── Given entries ──

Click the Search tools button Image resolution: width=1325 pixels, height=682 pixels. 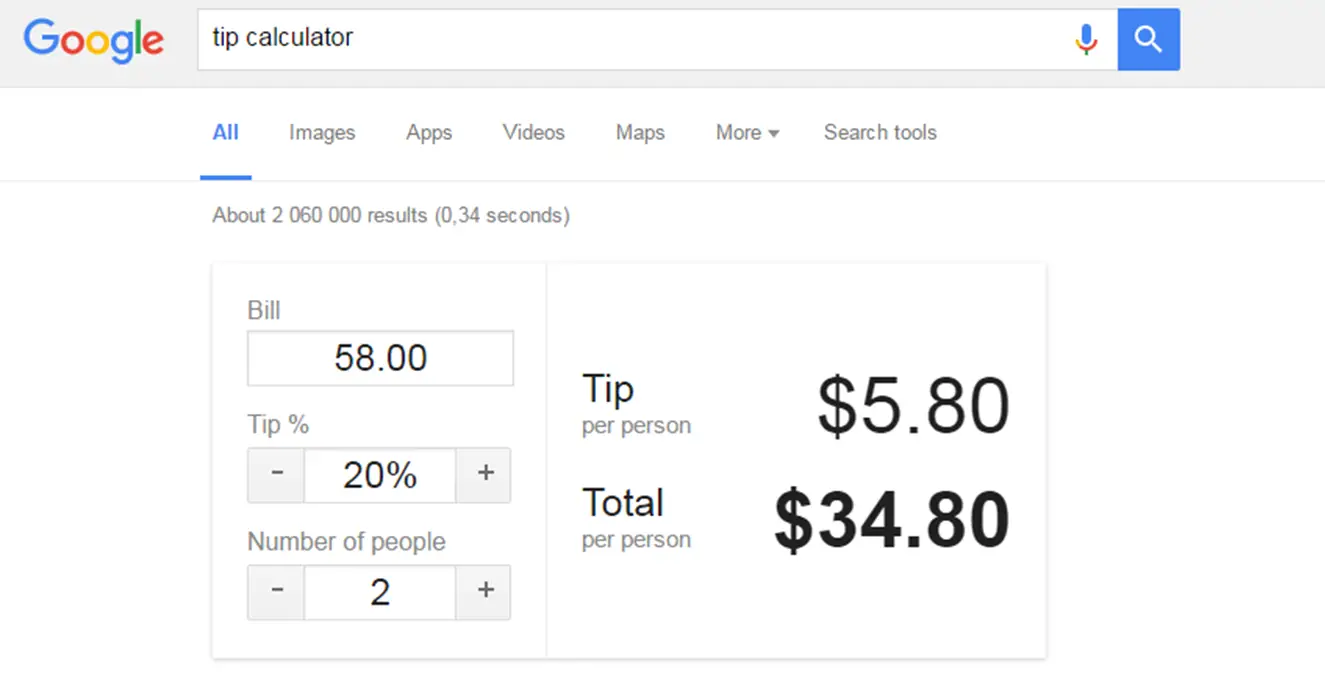[880, 133]
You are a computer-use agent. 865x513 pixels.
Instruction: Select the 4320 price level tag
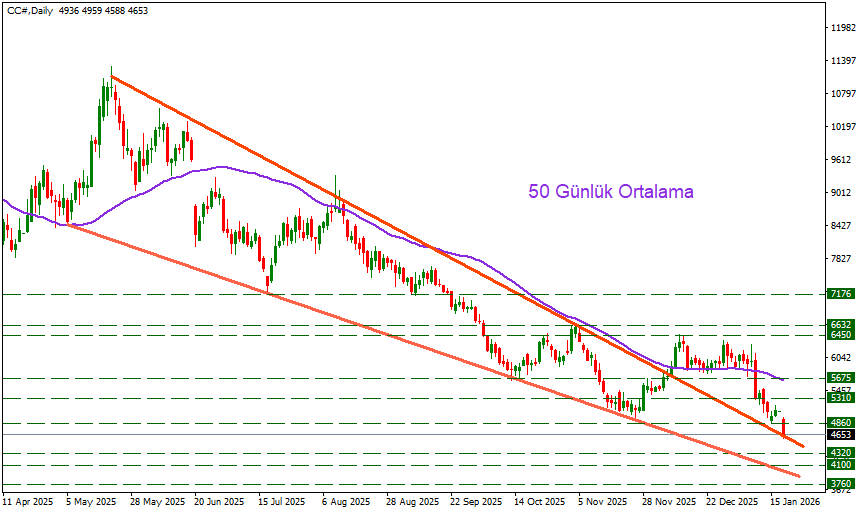[841, 453]
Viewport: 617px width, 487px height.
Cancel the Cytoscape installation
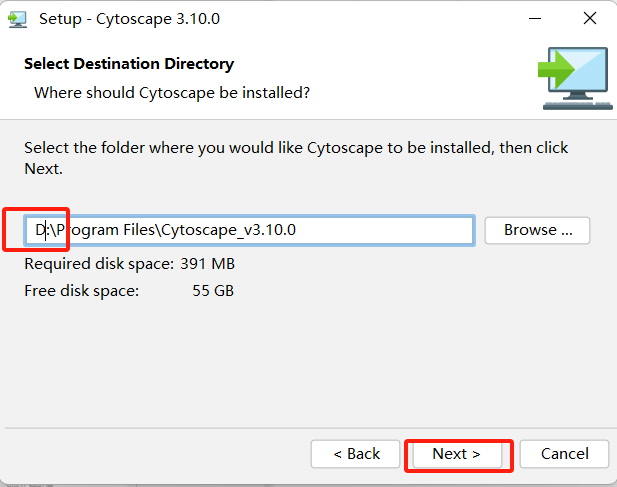click(564, 454)
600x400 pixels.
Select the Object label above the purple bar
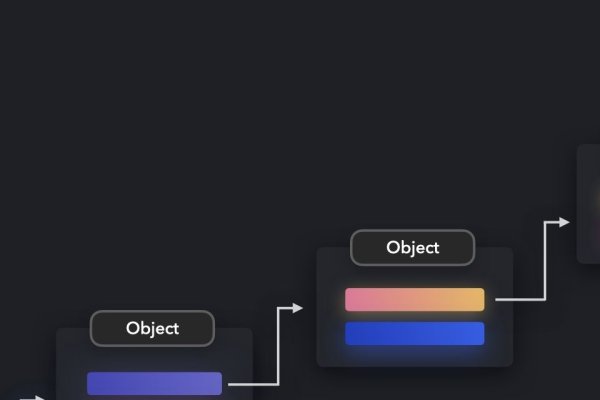click(x=152, y=328)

───

Recast the material, from the line containing "You are a computer-use agent. 865x513 pixels." through its end, as a Markdown table with the columns Number and Material line, one row per line with blank lines dropped. Leave the pictures out of the table.

Written answer =>
| Number | Material line |
|---|---|
| 1 | You are a computer-use agent. 865x513 pixels. |
| 2 | Instruction: Select the 4320 price level tag |
| 3 | [841, 453] |
| 4 | Viewport: 617px width, 487px height. |
| 5 | Cancel the Cytoscape installation |
| 6 | click(564, 454) |
| 7 | 600x400 pixels. |
| 8 | Select the Object label above the purple bar |
| 9 | click(x=152, y=328) |